* [Work order]
What you return must match every record word for word.

* [Data provided]
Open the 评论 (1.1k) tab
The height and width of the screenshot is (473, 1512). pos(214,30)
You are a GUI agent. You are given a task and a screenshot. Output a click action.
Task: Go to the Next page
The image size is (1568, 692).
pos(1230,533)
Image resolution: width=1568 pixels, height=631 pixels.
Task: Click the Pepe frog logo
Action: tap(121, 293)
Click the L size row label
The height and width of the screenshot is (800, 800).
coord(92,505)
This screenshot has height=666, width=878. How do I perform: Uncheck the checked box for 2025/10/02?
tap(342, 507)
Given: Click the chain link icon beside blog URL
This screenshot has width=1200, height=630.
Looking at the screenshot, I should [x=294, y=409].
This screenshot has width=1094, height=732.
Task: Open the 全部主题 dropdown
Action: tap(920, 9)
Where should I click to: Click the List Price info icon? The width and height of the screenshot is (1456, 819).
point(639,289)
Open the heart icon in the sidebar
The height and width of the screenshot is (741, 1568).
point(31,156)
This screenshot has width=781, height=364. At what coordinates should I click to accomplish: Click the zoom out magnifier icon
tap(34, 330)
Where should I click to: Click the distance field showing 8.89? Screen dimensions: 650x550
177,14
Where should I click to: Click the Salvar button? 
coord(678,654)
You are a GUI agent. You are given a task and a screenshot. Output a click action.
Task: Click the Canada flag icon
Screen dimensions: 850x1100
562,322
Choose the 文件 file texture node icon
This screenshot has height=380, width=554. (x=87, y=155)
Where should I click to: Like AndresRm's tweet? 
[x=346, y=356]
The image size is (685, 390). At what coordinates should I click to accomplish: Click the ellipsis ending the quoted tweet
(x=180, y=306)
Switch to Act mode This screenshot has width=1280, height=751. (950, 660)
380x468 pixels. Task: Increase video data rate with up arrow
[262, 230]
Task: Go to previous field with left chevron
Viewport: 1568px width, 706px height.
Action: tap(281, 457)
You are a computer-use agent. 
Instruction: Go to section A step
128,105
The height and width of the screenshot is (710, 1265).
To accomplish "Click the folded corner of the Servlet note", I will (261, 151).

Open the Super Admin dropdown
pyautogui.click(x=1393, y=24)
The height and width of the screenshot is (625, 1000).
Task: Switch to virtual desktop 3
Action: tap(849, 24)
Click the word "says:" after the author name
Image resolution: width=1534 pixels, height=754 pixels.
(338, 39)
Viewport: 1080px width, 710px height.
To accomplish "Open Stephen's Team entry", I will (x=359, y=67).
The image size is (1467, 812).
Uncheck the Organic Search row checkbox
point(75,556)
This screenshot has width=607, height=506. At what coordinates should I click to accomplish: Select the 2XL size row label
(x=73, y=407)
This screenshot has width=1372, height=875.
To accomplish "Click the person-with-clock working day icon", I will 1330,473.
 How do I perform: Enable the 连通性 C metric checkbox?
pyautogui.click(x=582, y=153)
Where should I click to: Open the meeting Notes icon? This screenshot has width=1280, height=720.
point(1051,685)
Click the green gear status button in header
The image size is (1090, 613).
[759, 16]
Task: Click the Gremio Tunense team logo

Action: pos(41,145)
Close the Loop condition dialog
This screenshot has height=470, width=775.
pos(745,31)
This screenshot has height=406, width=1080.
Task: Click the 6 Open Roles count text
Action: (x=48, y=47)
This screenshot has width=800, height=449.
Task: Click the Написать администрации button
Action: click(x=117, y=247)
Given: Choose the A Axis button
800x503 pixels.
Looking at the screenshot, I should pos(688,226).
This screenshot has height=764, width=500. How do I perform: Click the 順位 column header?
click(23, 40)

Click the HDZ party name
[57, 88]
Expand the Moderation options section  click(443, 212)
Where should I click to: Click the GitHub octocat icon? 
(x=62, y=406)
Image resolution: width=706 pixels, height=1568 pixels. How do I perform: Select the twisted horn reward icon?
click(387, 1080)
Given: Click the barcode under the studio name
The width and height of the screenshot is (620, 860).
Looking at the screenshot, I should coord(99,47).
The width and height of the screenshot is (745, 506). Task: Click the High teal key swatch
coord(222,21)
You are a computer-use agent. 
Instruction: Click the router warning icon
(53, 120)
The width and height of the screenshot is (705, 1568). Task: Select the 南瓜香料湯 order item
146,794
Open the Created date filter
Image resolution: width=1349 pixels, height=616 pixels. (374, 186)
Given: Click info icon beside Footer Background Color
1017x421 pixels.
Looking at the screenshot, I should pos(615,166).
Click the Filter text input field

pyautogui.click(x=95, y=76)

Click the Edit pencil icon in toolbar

* [Worked solution]
Open the 评论 (1.1k) tab
The height and width of the screenshot is (473, 1512). pos(214,30)
You are a GUI agent. You are given a task and a screenshot. Output a click action.
Task: Go to the Next page
The image size is (1568, 692).
pos(1230,533)
Image resolution: width=1568 pixels, height=631 pixels.
Task: Click the Pepe frog logo
Action: tap(121, 293)
Click the L size row label
The height and width of the screenshot is (800, 800).
coord(92,505)
This screenshot has height=666, width=878. How do I perform: Uncheck the checked box for 2025/10/02?
tap(342, 507)
Given: Click the chain link icon beside blog URL
This screenshot has width=1200, height=630.
Looking at the screenshot, I should [x=294, y=409].
This screenshot has width=1094, height=732.
Task: Open the 全部主题 dropdown
Action: tap(920, 9)
Where should I click to: Click the List Price info icon? The width and height of the screenshot is (1456, 819).
point(639,289)
Open the heart icon in the sidebar
The height and width of the screenshot is (741, 1568).
point(31,156)
This screenshot has width=781, height=364. At what coordinates should I click to accomplish: Click the zoom out magnifier icon
tap(34, 330)
Where should I click to: Click the distance field showing 8.89? Screen dimensions: 650x550
177,14
Where should I click to: Click the Salvar button? 
coord(678,654)
You are a GUI agent. You are given a task and a screenshot. Output a click action.
Task: Click the Canada flag icon
Screen dimensions: 850x1100
562,322
Choose the 文件 file texture node icon
This screenshot has height=380, width=554. (x=87, y=155)
Where should I click to: Like AndresRm's tweet? 
[x=346, y=356]
The image size is (685, 390). At what coordinates should I click to accomplish: Click the ellipsis ending the quoted tweet
(x=180, y=306)
Switch to Act mode This screenshot has width=1280, height=751. (950, 660)
380x468 pixels. Task: Increase video data rate with up arrow
[262, 230]
Task: Go to previous field with left chevron
Viewport: 1568px width, 706px height.
Action: tap(281, 457)
You are a computer-use agent. 
Instruction: Go to section A step
128,105
The height and width of the screenshot is (710, 1265).
To accomplish "Click the folded corner of the Servlet note", I will (261, 151).

Open the Super Admin dropdown
pyautogui.click(x=1393, y=24)
The height and width of the screenshot is (625, 1000).
Task: Switch to virtual desktop 3
Action: tap(849, 24)
Click the word "says:" after the author name
Image resolution: width=1534 pixels, height=754 pixels.
(338, 39)
Viewport: 1080px width, 710px height.
To accomplish "Open Stephen's Team entry", I will (x=359, y=67).
The image size is (1467, 812).
Uncheck the Organic Search row checkbox
point(75,556)
This screenshot has width=607, height=506. At what coordinates should I click to accomplish: Select the 2XL size row label
(x=73, y=407)
This screenshot has width=1372, height=875.
To accomplish "Click the person-with-clock working day icon", I will 1330,473.
 How do I perform: Enable the 连通性 C metric checkbox?
pyautogui.click(x=582, y=153)
Where should I click to: Open the meeting Notes icon? This screenshot has width=1280, height=720.
point(1051,685)
Click the green gear status button in header
The image size is (1090, 613).
[759, 16]
Task: Click the Gremio Tunense team logo

Action: pos(41,145)
Close the Loop condition dialog
This screenshot has height=470, width=775.
pos(745,31)
This screenshot has height=406, width=1080.
Task: Click the 6 Open Roles count text
Action: (x=48, y=47)
This screenshot has width=800, height=449.
Task: Click the Написать администрации button
Action: click(x=117, y=247)
Given: Choose the A Axis button
800x503 pixels.
Looking at the screenshot, I should pos(688,226).
This screenshot has height=764, width=500. How do I perform: Click the 順位 column header?
click(23, 40)

Click the HDZ party name
[57, 88]
Expand the Moderation options section  click(443, 212)
Where should I click to: Click the GitHub octocat icon? 
(x=62, y=406)
Image resolution: width=706 pixels, height=1568 pixels. How do I perform: Select the twisted horn reward icon?
click(387, 1080)
Given: Click the barcode under the studio name
The width and height of the screenshot is (620, 860).
Looking at the screenshot, I should coord(99,47).
The width and height of the screenshot is (745, 506). Task: Click the High teal key swatch
coord(222,21)
You are a computer-use agent. 
Instruction: Click the router warning icon
(53, 120)
The width and height of the screenshot is (705, 1568). Task: Select the 南瓜香料湯 order item
146,794
Open the Created date filter
Image resolution: width=1349 pixels, height=616 pixels. (374, 186)
Given: Click info icon beside Footer Background Color
1017x421 pixels.
Looking at the screenshot, I should pos(615,166).
Click the Filter text input field

pyautogui.click(x=95, y=76)

Click the Edit pencil icon in toolbar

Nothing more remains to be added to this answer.